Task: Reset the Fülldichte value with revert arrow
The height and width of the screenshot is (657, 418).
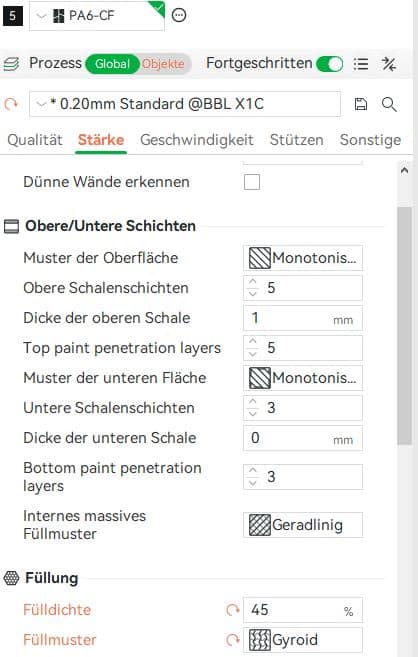Action: (233, 610)
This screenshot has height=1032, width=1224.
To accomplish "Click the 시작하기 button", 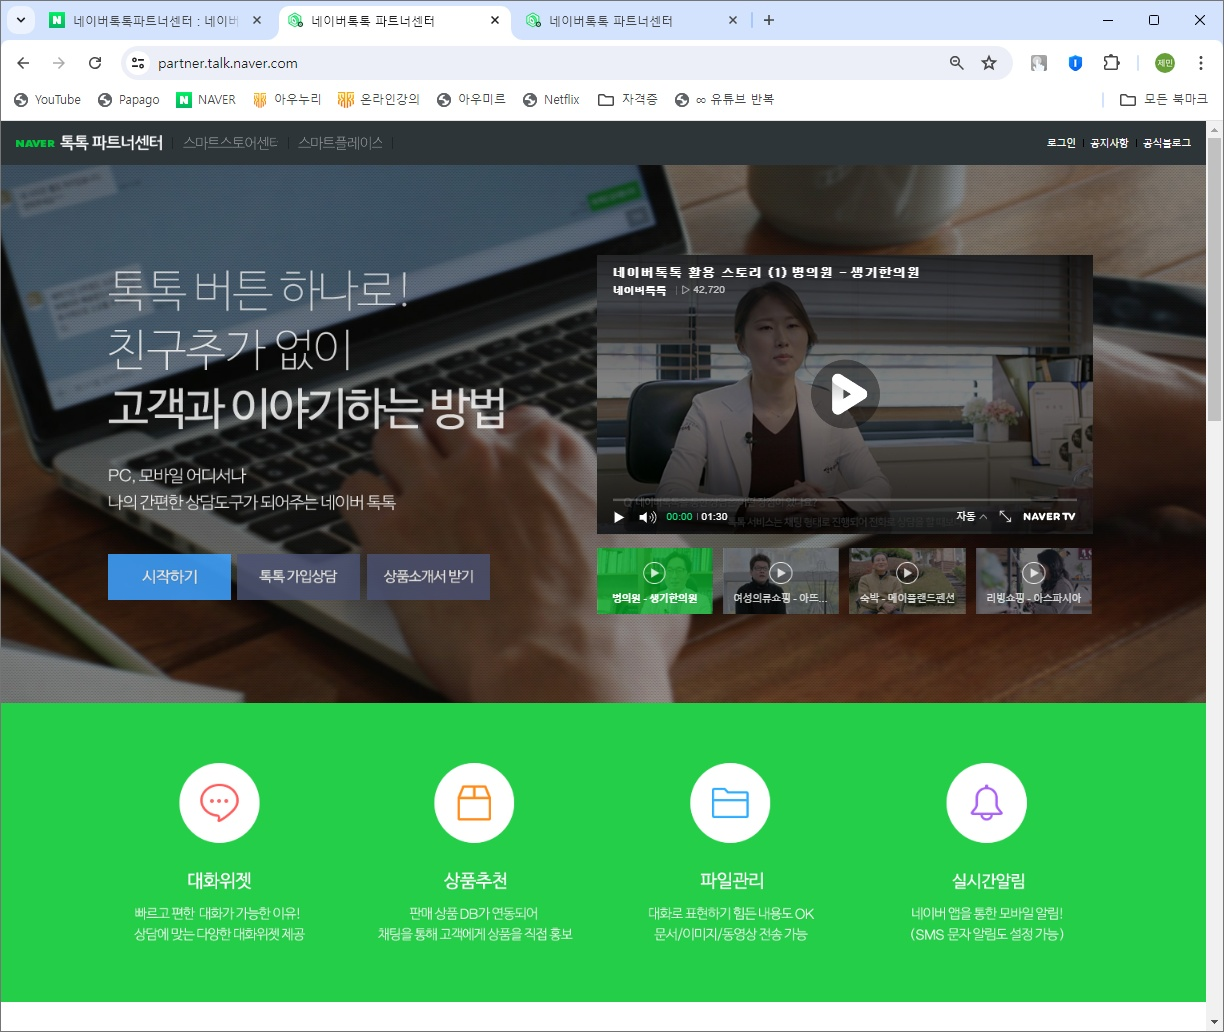I will point(168,577).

□ □ □

■ Detalles del problema: Reporta, por favor, cada línea del listado de arriba que contenga la cadena "screenshot", respetando mayúsculas y minúsculas.

■ Resultado del ejercicio:
The height and width of the screenshot is (657, 418).
This screenshot has height=1032, width=1224.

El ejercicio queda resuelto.